Parkinson's disease in twins

Among nine monozygotic (MZ) and 12 dizygotic (DZ) twin pairs in which an index case had typical Parkinsons disease (PD) or PD with associated dementia, three MZ and three DZ pairs were concordant. Three of the six affected co-twins were first diagnosed during the study. Occurrence of PD in families of MZ and DZ index cases was more frequent than expected from population prevalence rates. The study underlines the need for personal examination using defined criteria in a cross-sectional twin study on PD. Although the study did not establish a major genetic impact in the etiology of PD, a genetic predisposition for the disease cannot be ruled out for some individuals.

Sexuality in young patients with Parkinson's disease: a population based comparison with healthy controls

Answers from a multiple choice questionnaire on the opinions about public sexual attitudes, on emotion from personal sexual practice, on personal sexual function, and on general health perception were compared between 121 patients with Parkinsons disease (mean age 45 years) and 126 age and sex matched community derived controls. Patients were more dissatisfied with their present sexual functioning and relationship, and perceived their general health as poorer than the controls, whereas opinions about public sexual attitudes were only marginally different. No differences were found for sexual function. Further analysis showed that the perception of sexual functioning and general health in younger patients with Parkinsons disease is considerably influenced by depression and state of unemployment.

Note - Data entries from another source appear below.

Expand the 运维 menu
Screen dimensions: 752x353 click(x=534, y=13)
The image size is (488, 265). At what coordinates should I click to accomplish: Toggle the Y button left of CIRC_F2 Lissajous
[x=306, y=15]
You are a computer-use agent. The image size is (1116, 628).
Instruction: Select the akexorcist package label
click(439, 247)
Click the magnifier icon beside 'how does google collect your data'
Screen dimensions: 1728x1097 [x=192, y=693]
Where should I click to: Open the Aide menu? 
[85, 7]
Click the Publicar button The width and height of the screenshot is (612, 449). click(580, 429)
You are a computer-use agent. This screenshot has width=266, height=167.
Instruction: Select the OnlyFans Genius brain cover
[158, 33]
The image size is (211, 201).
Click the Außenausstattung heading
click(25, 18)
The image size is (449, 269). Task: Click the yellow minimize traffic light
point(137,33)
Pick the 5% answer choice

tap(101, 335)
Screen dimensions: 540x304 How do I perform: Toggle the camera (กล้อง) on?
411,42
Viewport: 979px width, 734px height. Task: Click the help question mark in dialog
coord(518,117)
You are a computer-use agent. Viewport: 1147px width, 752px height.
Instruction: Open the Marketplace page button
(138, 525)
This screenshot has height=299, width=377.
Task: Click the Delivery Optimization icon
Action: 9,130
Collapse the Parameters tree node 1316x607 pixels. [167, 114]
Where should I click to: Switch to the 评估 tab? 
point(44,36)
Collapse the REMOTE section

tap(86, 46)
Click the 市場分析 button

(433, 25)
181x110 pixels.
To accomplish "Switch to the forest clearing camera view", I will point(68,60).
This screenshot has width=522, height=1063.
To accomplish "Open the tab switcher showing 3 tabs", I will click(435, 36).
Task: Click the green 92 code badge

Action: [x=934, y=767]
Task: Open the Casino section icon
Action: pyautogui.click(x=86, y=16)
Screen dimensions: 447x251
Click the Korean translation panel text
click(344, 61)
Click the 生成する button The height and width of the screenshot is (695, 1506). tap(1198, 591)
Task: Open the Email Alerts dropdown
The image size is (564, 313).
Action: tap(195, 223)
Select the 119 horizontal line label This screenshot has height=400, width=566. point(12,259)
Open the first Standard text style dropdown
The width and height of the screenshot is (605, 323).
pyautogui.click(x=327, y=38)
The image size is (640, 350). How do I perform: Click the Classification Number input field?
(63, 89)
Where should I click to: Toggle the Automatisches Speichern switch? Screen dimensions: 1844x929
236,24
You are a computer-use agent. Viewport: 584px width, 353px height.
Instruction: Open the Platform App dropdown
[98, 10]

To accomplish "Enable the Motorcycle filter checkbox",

MDR1 variants and risk of Parkinson disease

The multidrug resistance protein 1 (MDR1 or ABCB1) gene encodes a P-glycoprotein that protects the brain against neurotoxicants. Certain MDR1 genetic variants are known to compromise the function of this transporter and may thus be associated with Parkinson disease (PD). We therefore conducted a large case-control study investigating the potential relationship between MDR1 variants and PD. We determined the frequency of three MDR1 variants in 599 European PD patients and controls and further stratified the population by ethnicity, age at onset, and exposure to pesticides. We detected no relevant association in either the entire sample, or when separately investigating by ethnic origin or age at onset. However, the distribution of c.3435C/T differed significantly between PD patients exposed to pesticides compared to those non-exposed (odds ratio = 4.74; confidence interval = [1.009; 22.306]); p = 0.047), suggesting that common MDR1 variants might influence the risk to develop PD in conjunction with exposure to pesticides.

Role of ethnicity on the association of MAPT H1 haplotypes and subhaplotypes in Parkinson's disease

An association of the H1 haplotype and subhaplotypes in the microtubule-associated protein Tau (MAPT) gene with Parkinsons disease (PD) has been reported. To further evaluate their role in PD, we genotyped a sample set of 765 cases and controls consisting of two large European subgroups of German (n=418) and Serbian (n=347) origin for the MAPT haplotypes H1 and H2. The H1/H1 carriers were tested for three additional MAPT polymorphisms. In the Serbian sample, there was significant evidence (P=0.0108) of an association of the H1/H1 genotype and PD. Surprisingly, in the German sample, we did not find significant differences in genotype or haplotype frequencies between patients and controls. These results suggest that the role of H1 haplotypes in the etiology of PD may be ethnically dependent.